» Assigned task: Omitting all pictures, print the lines of the listing from the one containing "This screenshot has" through the final line, both ends included, with no other text.

<<<<

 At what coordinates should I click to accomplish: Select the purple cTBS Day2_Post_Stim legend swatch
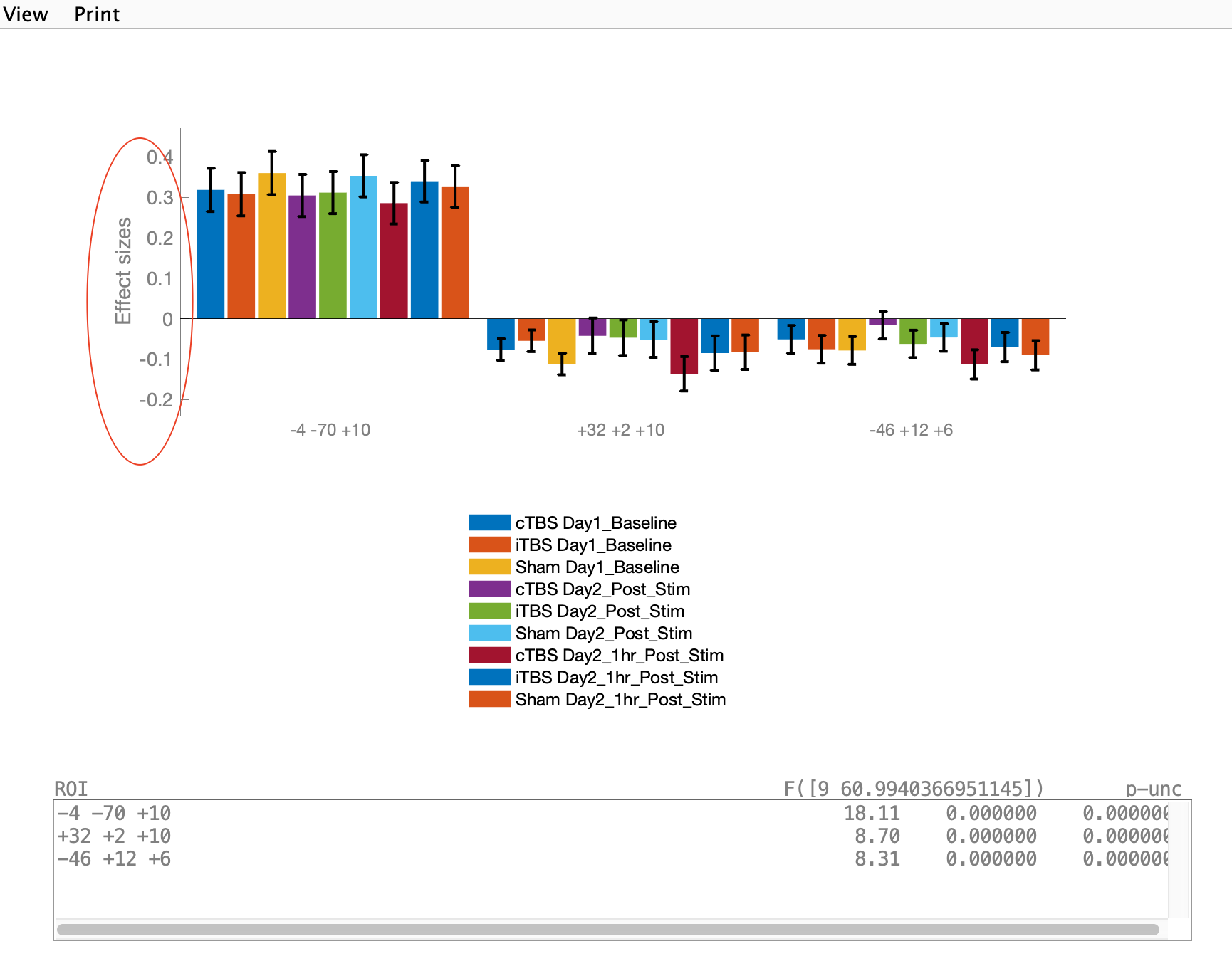pyautogui.click(x=489, y=589)
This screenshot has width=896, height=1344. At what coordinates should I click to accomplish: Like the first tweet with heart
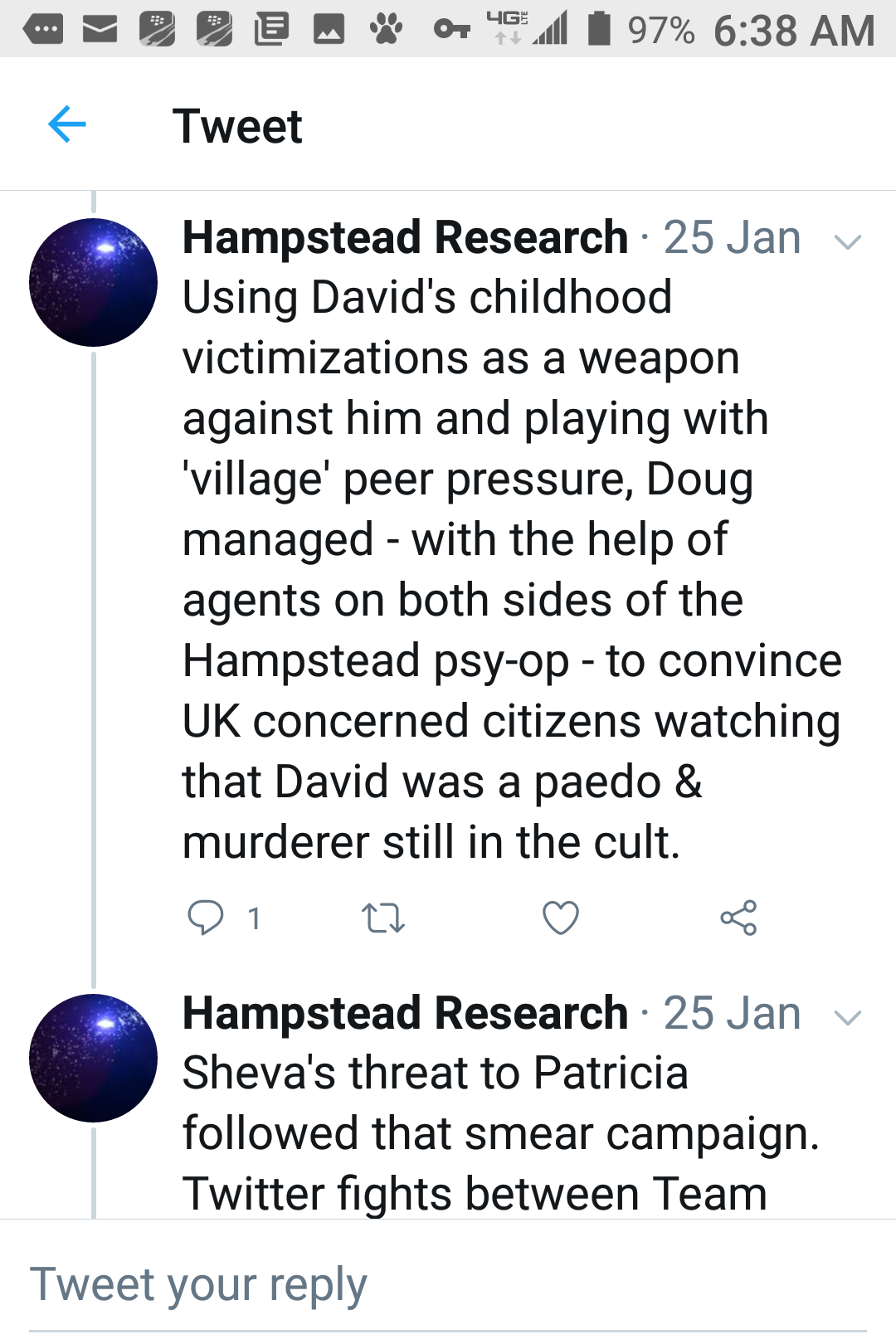[x=561, y=918]
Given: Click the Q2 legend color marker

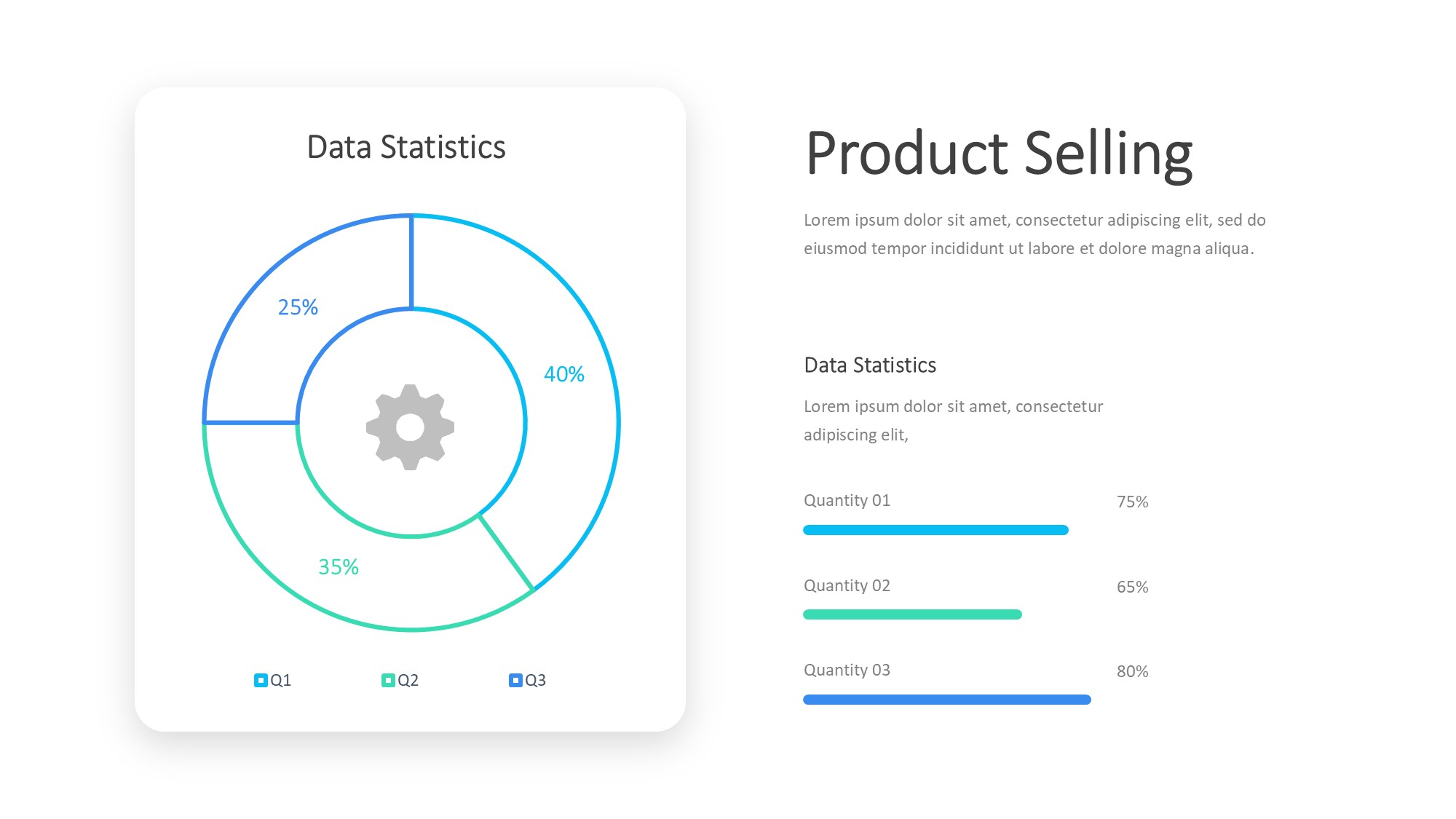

>>>>

» The answer:
This screenshot has width=896, height=1344. At what coordinates should I click to accomplish: Like the first tweet with heart
[x=561, y=918]
Given: Click the Q2 legend color marker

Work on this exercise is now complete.